▶ [PROBLEM REQUIREMENTS]
If a line in the listing includes the word "Sort", copy it out.

▶ [PROVIDED DATA]
:::

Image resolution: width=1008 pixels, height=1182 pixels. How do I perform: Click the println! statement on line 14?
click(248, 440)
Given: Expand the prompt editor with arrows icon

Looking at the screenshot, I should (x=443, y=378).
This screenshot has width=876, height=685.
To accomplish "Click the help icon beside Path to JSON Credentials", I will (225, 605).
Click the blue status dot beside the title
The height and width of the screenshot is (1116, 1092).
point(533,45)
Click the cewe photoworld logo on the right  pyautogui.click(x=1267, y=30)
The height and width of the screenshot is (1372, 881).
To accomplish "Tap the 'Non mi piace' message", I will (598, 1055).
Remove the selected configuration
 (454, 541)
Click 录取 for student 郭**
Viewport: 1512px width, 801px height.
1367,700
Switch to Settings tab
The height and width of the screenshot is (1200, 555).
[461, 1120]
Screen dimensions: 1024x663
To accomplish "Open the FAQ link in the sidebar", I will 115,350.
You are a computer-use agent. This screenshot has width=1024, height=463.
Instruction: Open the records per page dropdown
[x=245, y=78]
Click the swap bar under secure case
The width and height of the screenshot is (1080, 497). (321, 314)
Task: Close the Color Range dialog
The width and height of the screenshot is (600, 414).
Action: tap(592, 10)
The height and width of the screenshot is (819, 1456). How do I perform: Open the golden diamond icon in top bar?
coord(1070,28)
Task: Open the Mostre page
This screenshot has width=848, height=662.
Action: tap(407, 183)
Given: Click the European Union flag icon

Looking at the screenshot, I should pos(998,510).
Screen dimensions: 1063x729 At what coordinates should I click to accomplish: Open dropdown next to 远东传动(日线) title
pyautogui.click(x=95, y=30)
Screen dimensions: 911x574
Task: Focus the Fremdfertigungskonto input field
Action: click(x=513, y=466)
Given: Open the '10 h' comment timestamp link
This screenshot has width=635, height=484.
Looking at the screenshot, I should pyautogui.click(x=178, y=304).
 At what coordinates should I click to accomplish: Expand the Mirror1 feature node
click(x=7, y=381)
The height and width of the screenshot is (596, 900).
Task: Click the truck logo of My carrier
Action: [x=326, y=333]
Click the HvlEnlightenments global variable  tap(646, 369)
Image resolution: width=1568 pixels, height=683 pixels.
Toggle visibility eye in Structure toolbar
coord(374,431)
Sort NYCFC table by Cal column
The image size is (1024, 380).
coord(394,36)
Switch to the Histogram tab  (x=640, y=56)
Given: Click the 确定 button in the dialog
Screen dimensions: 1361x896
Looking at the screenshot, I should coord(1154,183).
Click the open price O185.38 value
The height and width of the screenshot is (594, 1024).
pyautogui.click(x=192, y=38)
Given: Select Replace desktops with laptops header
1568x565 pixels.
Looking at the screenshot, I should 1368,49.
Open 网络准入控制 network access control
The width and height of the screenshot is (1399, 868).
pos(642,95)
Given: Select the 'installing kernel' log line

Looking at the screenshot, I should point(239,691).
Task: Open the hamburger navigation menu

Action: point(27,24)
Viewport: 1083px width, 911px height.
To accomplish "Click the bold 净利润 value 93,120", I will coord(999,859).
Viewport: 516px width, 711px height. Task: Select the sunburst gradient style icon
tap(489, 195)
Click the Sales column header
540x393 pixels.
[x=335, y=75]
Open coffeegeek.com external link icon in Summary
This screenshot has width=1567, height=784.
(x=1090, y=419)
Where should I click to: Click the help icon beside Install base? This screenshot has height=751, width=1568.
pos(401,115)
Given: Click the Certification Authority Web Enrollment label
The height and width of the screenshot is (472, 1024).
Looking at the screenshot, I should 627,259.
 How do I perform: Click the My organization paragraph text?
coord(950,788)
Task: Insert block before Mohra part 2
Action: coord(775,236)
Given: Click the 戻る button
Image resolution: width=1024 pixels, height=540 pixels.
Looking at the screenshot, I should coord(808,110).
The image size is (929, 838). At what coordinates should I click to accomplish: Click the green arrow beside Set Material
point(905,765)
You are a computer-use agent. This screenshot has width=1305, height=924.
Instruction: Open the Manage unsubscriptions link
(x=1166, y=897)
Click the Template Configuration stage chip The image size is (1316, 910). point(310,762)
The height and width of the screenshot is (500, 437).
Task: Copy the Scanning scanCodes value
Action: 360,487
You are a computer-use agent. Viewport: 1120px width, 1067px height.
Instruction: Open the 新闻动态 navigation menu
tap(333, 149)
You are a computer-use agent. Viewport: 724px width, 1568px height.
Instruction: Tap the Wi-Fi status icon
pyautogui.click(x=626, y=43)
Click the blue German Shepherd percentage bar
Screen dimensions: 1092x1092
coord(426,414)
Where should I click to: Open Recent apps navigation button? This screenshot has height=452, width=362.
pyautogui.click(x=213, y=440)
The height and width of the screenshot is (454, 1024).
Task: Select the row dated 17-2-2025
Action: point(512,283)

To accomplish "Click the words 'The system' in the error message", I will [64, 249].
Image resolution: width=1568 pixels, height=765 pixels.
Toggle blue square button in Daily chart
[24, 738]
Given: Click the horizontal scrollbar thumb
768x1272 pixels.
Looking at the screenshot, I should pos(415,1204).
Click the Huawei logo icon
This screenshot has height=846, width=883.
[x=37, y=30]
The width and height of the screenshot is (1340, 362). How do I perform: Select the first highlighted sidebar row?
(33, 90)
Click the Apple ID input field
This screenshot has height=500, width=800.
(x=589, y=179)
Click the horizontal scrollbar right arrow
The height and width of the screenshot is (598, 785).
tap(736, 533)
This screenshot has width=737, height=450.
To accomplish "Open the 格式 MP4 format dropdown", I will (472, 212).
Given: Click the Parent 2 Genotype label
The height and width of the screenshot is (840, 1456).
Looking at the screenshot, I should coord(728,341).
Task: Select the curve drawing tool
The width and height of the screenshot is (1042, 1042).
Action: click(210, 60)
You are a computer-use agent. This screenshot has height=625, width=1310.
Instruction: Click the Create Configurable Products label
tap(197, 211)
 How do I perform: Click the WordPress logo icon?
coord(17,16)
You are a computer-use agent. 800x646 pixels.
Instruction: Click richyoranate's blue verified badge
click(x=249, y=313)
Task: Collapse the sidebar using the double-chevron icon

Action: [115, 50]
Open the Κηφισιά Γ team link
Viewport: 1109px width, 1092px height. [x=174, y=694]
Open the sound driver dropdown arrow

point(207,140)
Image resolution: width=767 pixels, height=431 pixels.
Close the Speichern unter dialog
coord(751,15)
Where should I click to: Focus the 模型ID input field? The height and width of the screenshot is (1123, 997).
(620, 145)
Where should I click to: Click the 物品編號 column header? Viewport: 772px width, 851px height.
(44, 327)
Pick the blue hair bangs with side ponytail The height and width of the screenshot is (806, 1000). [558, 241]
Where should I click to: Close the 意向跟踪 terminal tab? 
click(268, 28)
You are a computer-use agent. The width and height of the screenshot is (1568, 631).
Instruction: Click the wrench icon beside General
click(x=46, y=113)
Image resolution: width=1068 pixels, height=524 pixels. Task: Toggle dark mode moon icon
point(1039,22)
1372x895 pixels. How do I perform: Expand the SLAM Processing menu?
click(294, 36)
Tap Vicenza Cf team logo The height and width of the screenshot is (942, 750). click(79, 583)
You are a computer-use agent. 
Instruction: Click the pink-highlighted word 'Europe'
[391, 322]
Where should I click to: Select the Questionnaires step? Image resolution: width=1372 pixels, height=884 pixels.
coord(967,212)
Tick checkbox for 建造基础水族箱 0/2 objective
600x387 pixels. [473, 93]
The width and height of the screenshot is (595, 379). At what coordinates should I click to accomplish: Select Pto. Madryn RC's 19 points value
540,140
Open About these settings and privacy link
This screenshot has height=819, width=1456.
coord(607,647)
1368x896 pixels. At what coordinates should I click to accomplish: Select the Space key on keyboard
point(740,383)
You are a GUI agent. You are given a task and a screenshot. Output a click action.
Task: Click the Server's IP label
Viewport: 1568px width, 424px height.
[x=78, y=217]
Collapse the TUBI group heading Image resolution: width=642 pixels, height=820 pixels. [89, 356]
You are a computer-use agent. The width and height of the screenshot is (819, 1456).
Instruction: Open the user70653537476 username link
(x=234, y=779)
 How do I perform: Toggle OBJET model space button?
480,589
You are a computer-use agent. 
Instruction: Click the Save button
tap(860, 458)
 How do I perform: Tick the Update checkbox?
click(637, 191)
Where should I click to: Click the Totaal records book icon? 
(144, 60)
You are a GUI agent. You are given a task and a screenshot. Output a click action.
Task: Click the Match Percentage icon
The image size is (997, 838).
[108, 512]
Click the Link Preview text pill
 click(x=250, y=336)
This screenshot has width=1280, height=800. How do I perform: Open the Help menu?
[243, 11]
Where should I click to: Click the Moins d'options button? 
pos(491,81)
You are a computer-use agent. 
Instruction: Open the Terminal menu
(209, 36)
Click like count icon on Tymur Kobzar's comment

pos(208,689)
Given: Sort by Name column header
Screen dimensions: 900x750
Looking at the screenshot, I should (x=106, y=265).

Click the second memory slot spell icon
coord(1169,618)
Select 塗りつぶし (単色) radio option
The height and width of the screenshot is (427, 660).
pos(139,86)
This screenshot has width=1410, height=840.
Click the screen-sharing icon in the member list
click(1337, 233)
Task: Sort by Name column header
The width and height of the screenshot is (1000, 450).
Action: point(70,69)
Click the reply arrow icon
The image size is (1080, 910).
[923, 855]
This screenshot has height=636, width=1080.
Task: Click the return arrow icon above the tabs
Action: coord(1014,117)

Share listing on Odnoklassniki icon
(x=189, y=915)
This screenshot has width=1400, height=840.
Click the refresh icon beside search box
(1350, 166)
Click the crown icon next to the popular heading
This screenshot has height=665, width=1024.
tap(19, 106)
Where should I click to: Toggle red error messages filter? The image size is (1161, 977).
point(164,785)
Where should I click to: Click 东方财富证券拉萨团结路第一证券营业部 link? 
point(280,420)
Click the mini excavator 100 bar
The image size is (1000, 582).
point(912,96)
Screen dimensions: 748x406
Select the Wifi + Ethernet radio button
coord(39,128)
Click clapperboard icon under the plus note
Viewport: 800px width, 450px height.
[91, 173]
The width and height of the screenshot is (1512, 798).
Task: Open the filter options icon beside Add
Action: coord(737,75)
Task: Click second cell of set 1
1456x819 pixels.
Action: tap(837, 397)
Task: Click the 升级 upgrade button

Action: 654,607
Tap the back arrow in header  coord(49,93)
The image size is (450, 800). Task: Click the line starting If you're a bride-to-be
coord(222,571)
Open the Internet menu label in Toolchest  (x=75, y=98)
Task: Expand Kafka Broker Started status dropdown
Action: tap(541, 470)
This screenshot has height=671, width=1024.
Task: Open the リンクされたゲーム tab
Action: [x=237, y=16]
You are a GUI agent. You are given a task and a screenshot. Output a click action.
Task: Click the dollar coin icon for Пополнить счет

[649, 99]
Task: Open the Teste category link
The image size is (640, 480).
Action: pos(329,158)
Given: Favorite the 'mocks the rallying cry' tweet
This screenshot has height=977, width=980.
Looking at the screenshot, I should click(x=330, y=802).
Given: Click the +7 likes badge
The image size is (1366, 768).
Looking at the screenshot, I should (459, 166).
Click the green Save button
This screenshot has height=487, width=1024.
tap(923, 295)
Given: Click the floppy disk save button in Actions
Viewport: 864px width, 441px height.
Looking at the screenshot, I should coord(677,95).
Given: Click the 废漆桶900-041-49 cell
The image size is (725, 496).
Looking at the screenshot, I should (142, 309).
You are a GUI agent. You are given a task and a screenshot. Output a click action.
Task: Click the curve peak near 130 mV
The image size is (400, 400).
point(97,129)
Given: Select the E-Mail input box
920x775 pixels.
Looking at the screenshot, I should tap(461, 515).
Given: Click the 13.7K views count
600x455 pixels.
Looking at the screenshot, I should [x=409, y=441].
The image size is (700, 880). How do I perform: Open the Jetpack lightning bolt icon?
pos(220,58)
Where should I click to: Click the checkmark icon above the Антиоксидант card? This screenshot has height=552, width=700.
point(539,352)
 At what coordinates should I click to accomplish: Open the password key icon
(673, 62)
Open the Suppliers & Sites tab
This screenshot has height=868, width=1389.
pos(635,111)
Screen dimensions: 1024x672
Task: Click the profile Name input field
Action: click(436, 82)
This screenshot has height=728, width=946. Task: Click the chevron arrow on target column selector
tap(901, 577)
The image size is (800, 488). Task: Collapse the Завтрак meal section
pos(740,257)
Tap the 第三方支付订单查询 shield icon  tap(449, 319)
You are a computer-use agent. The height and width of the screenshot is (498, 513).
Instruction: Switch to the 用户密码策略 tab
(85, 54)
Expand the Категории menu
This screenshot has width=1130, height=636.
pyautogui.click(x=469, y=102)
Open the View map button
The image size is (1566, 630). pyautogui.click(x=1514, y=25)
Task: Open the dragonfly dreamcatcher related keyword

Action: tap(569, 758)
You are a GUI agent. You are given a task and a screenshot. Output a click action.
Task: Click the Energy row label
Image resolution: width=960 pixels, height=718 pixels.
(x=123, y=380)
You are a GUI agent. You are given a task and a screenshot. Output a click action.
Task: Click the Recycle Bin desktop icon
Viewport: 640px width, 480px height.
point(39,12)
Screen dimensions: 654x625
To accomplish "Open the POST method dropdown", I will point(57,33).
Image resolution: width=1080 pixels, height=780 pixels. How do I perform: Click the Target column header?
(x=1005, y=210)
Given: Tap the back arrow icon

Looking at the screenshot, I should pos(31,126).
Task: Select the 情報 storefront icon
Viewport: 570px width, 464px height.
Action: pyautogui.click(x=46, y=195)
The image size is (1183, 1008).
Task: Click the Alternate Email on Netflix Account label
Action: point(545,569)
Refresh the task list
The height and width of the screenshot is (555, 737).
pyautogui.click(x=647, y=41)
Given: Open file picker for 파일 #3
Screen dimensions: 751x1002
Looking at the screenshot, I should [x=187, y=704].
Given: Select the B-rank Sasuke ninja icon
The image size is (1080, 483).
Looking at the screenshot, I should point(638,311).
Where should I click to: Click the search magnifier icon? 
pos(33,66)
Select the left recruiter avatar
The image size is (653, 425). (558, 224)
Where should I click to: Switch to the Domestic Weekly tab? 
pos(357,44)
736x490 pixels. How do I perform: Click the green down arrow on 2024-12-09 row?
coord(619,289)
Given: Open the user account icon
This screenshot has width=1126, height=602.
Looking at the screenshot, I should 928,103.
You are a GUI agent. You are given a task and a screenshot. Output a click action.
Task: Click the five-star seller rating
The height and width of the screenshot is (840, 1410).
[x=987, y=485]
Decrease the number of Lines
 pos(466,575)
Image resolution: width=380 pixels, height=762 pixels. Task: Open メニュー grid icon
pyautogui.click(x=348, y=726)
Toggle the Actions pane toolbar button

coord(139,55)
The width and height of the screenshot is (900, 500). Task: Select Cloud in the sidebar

:::

▶ [RESPONSE FOR THIS EXERCISE]
Sort NYCFC table by Cal column
Given: Sort by Name column header
Task: Sort by Name column header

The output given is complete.